- WHAT YOU NEED TO DO: The lines to copy are those in the records below that hold the word "Attitude".

Dataset excerpts
********

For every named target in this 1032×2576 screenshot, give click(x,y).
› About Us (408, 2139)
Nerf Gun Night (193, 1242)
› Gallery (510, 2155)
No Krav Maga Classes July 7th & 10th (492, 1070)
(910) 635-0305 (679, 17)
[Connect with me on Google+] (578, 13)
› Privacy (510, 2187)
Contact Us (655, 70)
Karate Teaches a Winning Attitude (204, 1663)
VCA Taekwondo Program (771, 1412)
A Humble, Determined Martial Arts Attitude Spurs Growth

********

- SOLUTION BELOW:
Karate Teaches a Winning Attitude (204, 1663)
A Humble, Determined Martial Arts Attitude Spurs Growth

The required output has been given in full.